Abiec afirma que setor pode não cumprir novas exigências da União Europeia e alerta para possível suspensão das exportações de carne a partir de setembro.
A Associação Brasileira das Indústrias Exportadoras de Carnes (Abiec) alertou que o setor pode não conseguir cumprir, dentro do prazo, as novas exigências da União Europeia sobre o uso de antimicrobianos na produção animal. Segundo a entidade, a adaptação às regras sanitárias exigiria cerca de 30 meses, o que pode resultar na suspensão temporária das exportações brasileiras de carne bovina para o bloco a partir de setembro.
O presidente da Abiec, Roberto Perosa, afirmou que existe uma grande possibilidade de o Brasil deixar de exportar carne para a União Europeia a partir de setembro, até que o setor consiga se adequar às novas normas.
Em maio, a União Europeia retirou o Brasil da lista de países autorizados a exportar produtos de origem animal destinados ao consumo humano.

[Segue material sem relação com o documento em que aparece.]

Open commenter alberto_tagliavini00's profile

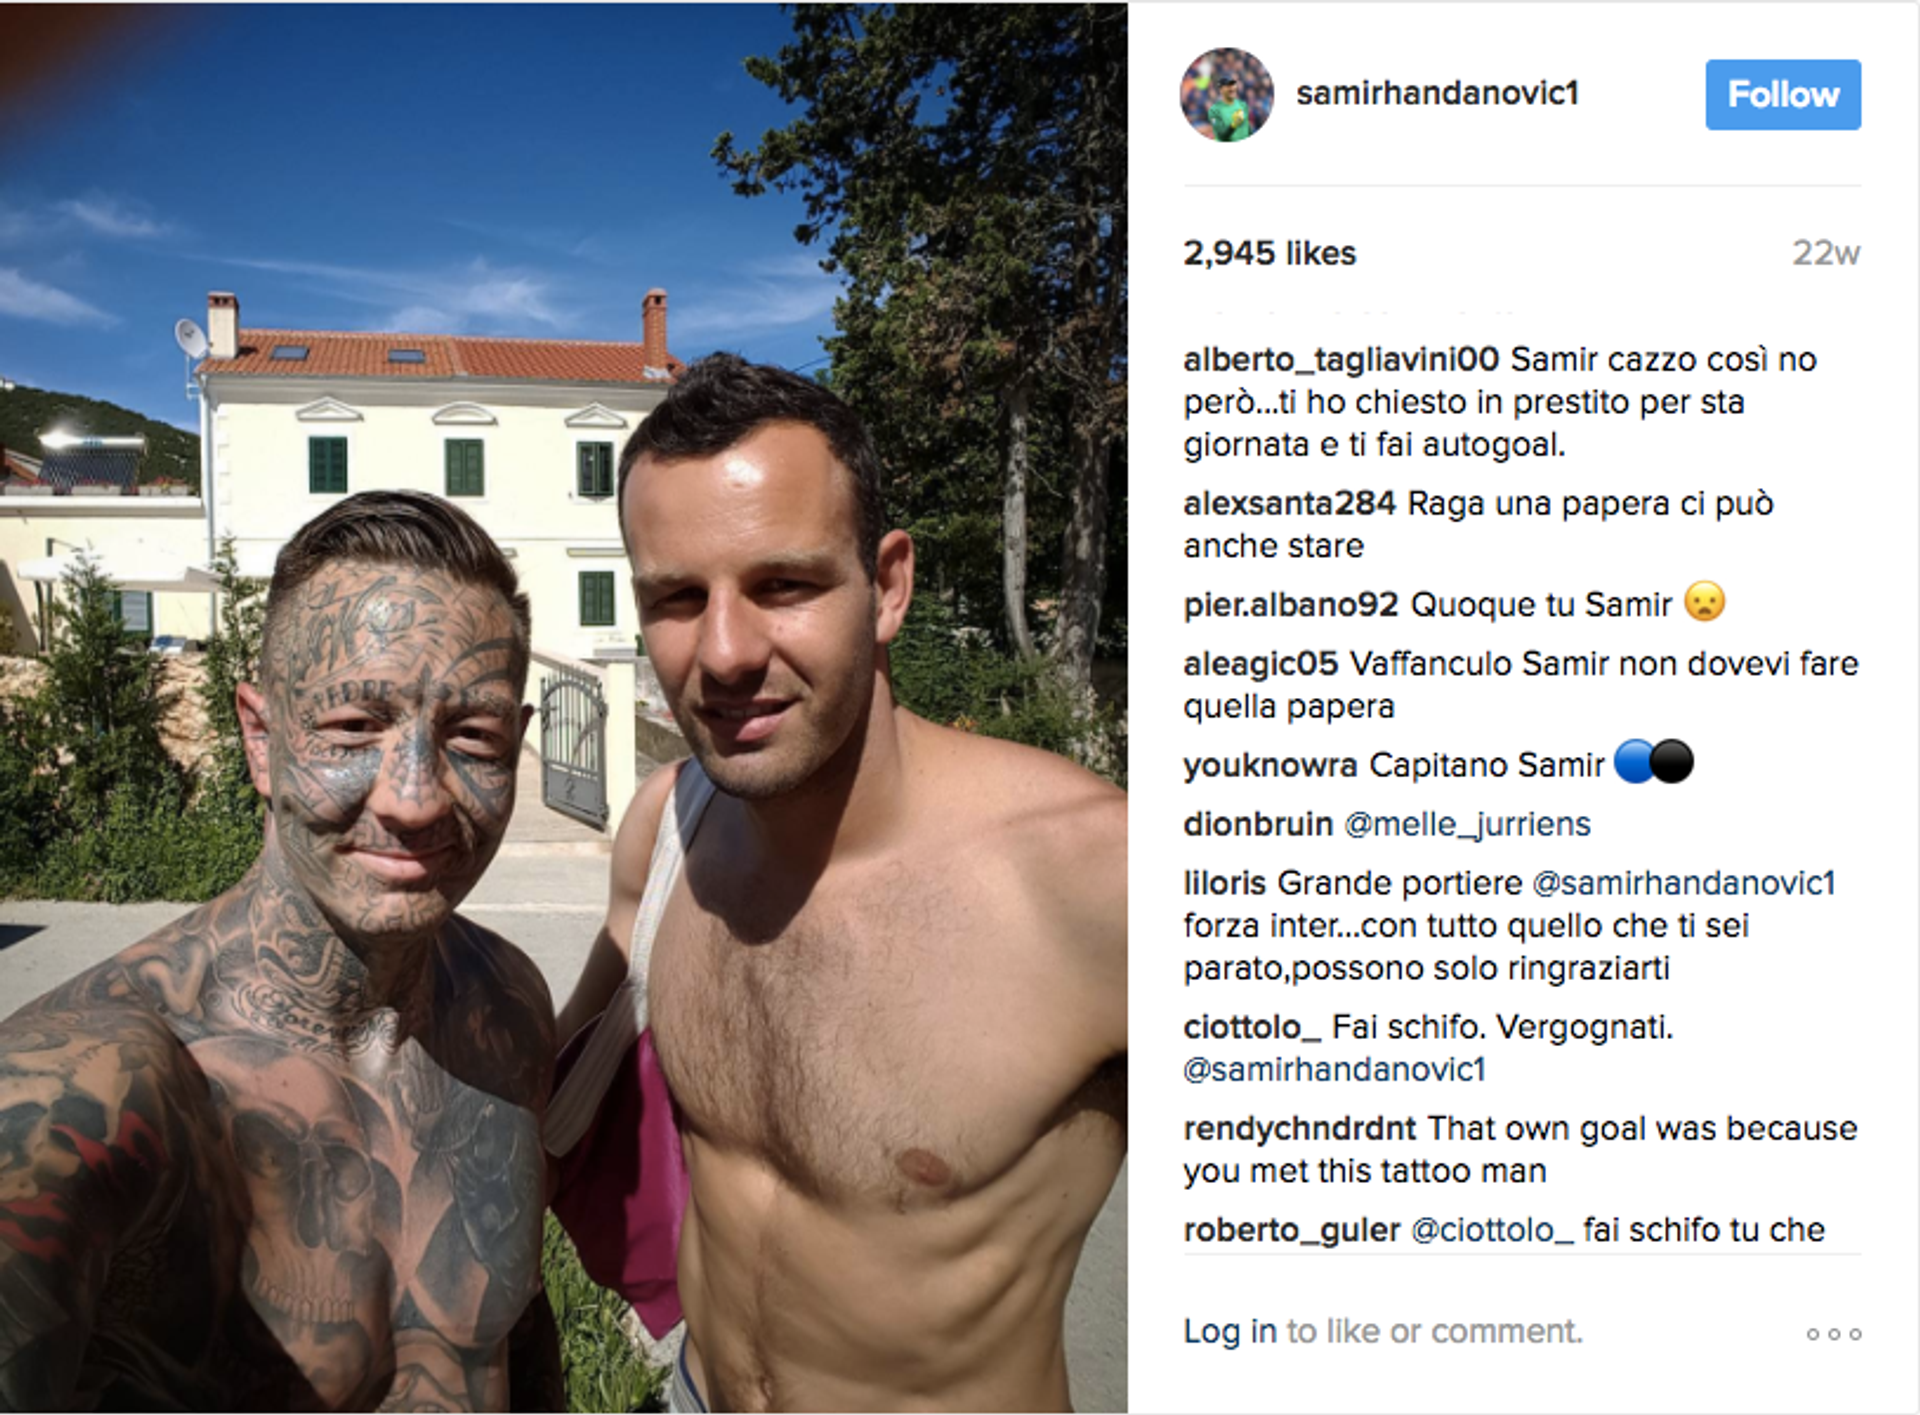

A decisão passa a valer em 3 de setembro de 2026. A Comissão Europeia justificou a medida alegando que o país não atende às exigências relacionadas ao controle do uso de antimicrobianos durante todo o ciclo de vida dos animais destinados à exportação.
Embora represente entre 5% e 6% da receita obtida com as exportações brasileiras de carne bovina, o mercado europeu é considerado estratégico pelo setor. Segundo Roberto Perosa, os países do bloco importam cortes específicos de maior valor agregado, além de exercerem influência sobre a formação de preços no mercado interno e sobre a reputação internacional da carne brasileira.
O dirigente também demonstrou preocupação com a possibilidade de outros países adotarem restrições semelhantes às impostas pela União Europeia, o que poderia ampliar os impactos negativos sobre as exportações brasileiras.
Na semana passada, documentos oficiais obtidos pela agência Lusa revelaram que o governo brasileiro atribuiu parte da responsabilidade pela exclusão do país da lista europeia às empresas do setor. Em resposta encaminhada ao Congresso Nacional, o Ministério da Agricultura e Pecuária afirmou que a adaptação às novas exigências dependia, em grande parte, da atuação das companhias brasileiras.
Segundo o ministério, ao longo dos últimos três anos foram enviados ofícios, promovidas reuniões técnicas e feitas solicitações para que as entidades apresentassem propostas capazes de atender às exigências da Comissão Europeia. Os documentos também indicam que autoridades europeias criticaram a recorrente falta de informações completas encaminhadas pelo Brasil entre 2023 e 2026.
Questionado sobre a posição do governo, Roberto Perosa evitou comentar a divisão de responsabilidades e afirmou apenas que "o momento é de olhar para a frente".
Além do impasse com a União Europeia, o setor enfrenta dificuldades no mercado chinês, principal destino da carne bovina brasileira. Em 2025, o Brasil exportou cerca de 1,7 milhão de toneladas do produto para a China. No entanto, uma nova cota estabelecida por Pequim limitou os embarques a 1,106 milhão de toneladas, volume que já foi integralmente utilizado neste mês.
Com o esgotamento da cota, a tarifa de importação aplicada à carne bovina brasileira sobe de aproximadamente 12% para 67%, em razão da incidência de uma sobretaxa de 55%.
De acordo com Roberto Perosa, a redução dos embarques para a China levou a Abiec a revisar para baixo as projeções de exportação, enquanto diversas empresas do setor já registram resultados negativos.
As restrições nos mercados internacionais também podem refletir no mercado interno. A expectativa do setor é de uma queda inicial nos preços da carne bovina no Brasil, em razão do aumento da oferta. A partir de setembro, contudo, os valores poderão voltar a subir diante da previsão de redução no abate de bovinos.